The prototype consisted of the not so hypothetical query, “How many of our customers
have multiple products”? We had to come up with a way of satisfying the executives
thirst for knowledge and their impatience with long response times. After some
brainstorming I came up with the following solution:
1. Develop a “Customer to Product Relationship Table” updated daily from the Product
Warehouse.
2. Creation of a temporary table using the Relationship table as input, containing two
fields.
Customer# # of Products
12345 2
45689 5 Creation time for this table against a 17 million row warehouse
56423 3 on an AS/400 was 2 minutes.
etc. etc.
3. Count the number of records in the above temporary table thereby obtaining the
answer.
Steps two and three were obtained through the following SQL code:
CREATE TABLE TEMP1 (COL1 INT, COL2 INT)
INSERT INTO TEMP1
SELECT T03CUSTNUM, COUNT(T03PRODCOD) FROM WEBT030P
GROUP BY T03CUSTNUM HAVING COUNT (T03PRODCOD) > 1
SELECT COUNT (*) FROM TEMP1
Assume for a moment that we are able to convince the executives to sit down with us and
help us pre-define their queries. We could then set up a series of jobs that would run at
night whose sole purpose was to create a series of temporary tables, one for each
executive query. At that point, come morning the executives would have but to press a
key or click a button to obtain answers with sub-second response time.
39. 39
Conclusion
Time is of the essence. We need to overhaul TENET’s data warehouse now. Not
tomorrow, or the day after, but now. The current architecture does not promote itself to
unhindered growth. What confirms this are the difficulties we are encountering to add the
ORNDA hospitals, due to the different “patient account number” field sizes. In addition,
there are the lack of edits, which cause the notorious garbage in garbage out situation.

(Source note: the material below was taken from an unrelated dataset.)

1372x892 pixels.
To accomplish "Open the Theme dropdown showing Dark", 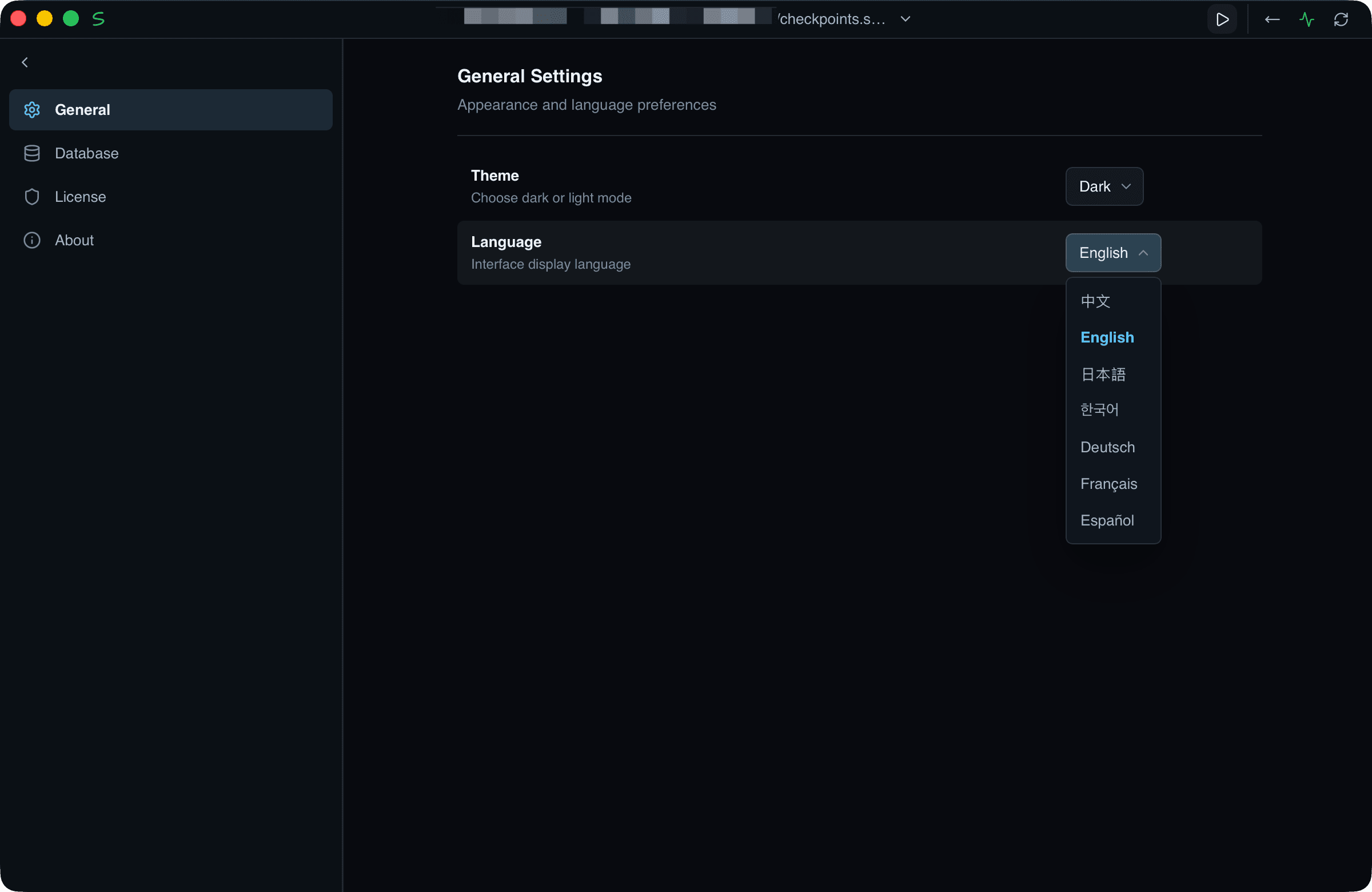I will (x=1104, y=187).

Wasted storage space, no metadata, and inefficient propagation procedures. If we
maintain the status quo it is only a matter of time before we jeopardize our relationship
with TENET. This scenario is particularly undesirable in light of the recent IPO.
There are several major roadblocks to implementing this overhaul. First and foremost,
“If it ain’t broke, don’t fix it”. Well, its about to break. Second, if we get the go ahead to
modernize the architecture, the three homegrown applications, CASEMIX, PQS, and
Cost Accounting will have to be re-written, and the users will have to be re-trained to
access the new data warehouse. So we are looking at embarking on a project of epic
proportions which frankly, TENET may not be interested with. In which case, amen. But,
if my vision makes sense to you and you feel, like I do, that there is a need for powerful
data warehousing solutions such as the one I have depicted in this novel, then we can lay
down the foundations for PEROT Systems to become a major player in providing
customized data warehousing solutions for our current and future clients.